Flagela hampir sama dengan kapsul yang terdiri dari protein, namun tidak semua bakteri memiliki flagel ini. Flagela merupakan rambut getar yang berfungsi sebagai alat gerak, tetapi terdapat pula bakteri yang tidak memiliki flagel namun dapat bergerak.

Ada pula bakteri yang memiliki pili dengan struktur seperti flagela yang berfungsi untuk mentransfer DNA dari satu bakteri ke bakteri lainnya selama masa konjungsi.

  • Inklusi

Inklusi memiliki fungsi sebagai tempat penyimpanan hasil metabolisme

  • Dinding sel 

Dinding sel merupakan struktur yang kompleks yang terdiri dari polisakarida dan protein namun tanpa peptidoglikan. Dinding sel memiliki fungsi sebagai penentu bentuk sel.

  • Membran sel

Membran sel memiliki sifat selektif permeabel yang berarti hanya molekul atau zat tertentu saja yang mampu ditransfer. Membran sel terdiri dari fosfolipid dan protein. Membran sel memiliki fungsi sebagai perlindungan, pengaturan terhadap pertukaran zat dan sel, serta pembentukan mesosom

  • Mesosom

Mesosom merupakan struktur yang bertindak sebagai pembangkit energi yang menjadi pusat pembentukan dinding sel  baru dan juga pembelahan terhadap sel

Vakuola gas tidak dimiliki oleh semua bakteri, hanya bakteri yang bersifat fotosintesis saja yang memilikinya. Vakuola gas ini memiliki fungsi yang memungkinkan bakteri mengapung ke permukaan air untuk mendapatkan cahaya

Sistem Reproduksi Archaebacteria

Archaebacteria umumnya melakukan reproduksi secara aseksual dengan pembentukan tunas, pembelahan biner, dan fragmentasi. Selain itu, bakteri ini juga melakukan perkembang biakan dengan bertukar materi genetik dengan bakteri lainnya. Proses transfer materi genetik dengan rekombinasi paraseksual atau genetik

  • Pembelahan Biner

Proses reproduksi ini dengan cara membelah diri dari yang semula terdiri dari satu sel menjadi dua sel, kemudian membelah lagi menjadi empat sel, membelah lagi menjadi delapan sel dan seterusnya. Pada umumnya bakteri akan membelah dalam kurun waktu satu sampai tiga jam.
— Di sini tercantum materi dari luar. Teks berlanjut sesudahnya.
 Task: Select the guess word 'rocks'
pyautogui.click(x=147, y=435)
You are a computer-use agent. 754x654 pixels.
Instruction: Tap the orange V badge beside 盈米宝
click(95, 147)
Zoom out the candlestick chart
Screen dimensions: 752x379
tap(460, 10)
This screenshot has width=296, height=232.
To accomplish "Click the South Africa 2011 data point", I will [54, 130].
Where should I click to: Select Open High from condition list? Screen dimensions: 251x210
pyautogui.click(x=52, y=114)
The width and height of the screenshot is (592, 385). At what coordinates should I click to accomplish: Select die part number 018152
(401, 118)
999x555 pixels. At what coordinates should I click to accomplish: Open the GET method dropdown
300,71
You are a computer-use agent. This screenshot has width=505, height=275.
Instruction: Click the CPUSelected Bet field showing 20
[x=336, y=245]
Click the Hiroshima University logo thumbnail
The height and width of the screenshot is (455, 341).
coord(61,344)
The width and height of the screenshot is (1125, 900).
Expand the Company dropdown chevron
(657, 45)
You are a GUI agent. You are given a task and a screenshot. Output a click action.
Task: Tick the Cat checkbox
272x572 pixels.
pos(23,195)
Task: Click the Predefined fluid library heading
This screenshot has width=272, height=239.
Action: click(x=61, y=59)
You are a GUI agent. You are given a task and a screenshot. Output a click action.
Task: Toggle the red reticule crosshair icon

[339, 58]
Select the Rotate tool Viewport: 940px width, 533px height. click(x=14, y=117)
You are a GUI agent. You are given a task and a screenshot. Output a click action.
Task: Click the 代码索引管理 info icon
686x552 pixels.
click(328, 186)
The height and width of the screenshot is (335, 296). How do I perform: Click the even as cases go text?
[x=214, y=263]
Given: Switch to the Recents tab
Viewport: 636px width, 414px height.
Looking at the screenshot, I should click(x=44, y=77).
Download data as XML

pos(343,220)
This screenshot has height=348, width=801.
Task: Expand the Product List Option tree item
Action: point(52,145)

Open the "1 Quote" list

Namun, jika kondisi ideal maka beberapa jenis bakteri bisa membelah setiap 20 menit. Hasil pembelahan bakteri ini akan sama persis dengan induknya. Cara ini dapat dilakukan bisa kondisi lingkungan menguntungkan dan baik

  • Pembentukan Tunas 

Archaebacteria yang melakukan perkembang biakan dengan cara pembentukan tunas akan memulai dengan pembentukan tunas dalam ranting. Kemudian tahap selanjutnya tunas akan mengendap dan membentuk bakteri baru. Perkembangbiakan ini akan menghasilkan bakteri baru yang melekat pada tubuh induknya.

Bakteri baru itu akan memisahkan diri dari induknya saat sudah matang. Hasil bakteri yang dihasilkan akan sama persis dengan induknya karena proses reproduksi aseksual. Namun, bakteri yang dihasilkan dari proses reproduksi ini akan lebih kecil dibandingkan induknya.

  • Fragmentasi

Cara reproduksi ini dengan memutuskan bagian tubuh untuk membentuk bakteri baru. Fragmentasi yang dapat diartikan memisahkan diri menjadi fragmen-fragmen. Pemisahan ini dapat terjadi secara sengaja maupun tidak sengaja bahkan dapat pula terjadi karena ulah manusia.

Manfaat Archaebacteria

Manfaat archaebacteria bagi kehidupan manusia yaitu :

  • Dalam industri makanan bakteri ini dapat berfungsi untuk mengubah pati jagung menjadi dekstrin atau semacam karbohidrat. 

Contoh bakteri : A.oryzae, A. niger, Bacillus coagulans, Aspergillus

  • Enzim yang terkandung dalam archaebacteria ditambahkan dalam produksi deterjen atau sabun cuci dengan tujuan untuk meningkatkan kemampuannya terhadap pH dan suhu tinggi.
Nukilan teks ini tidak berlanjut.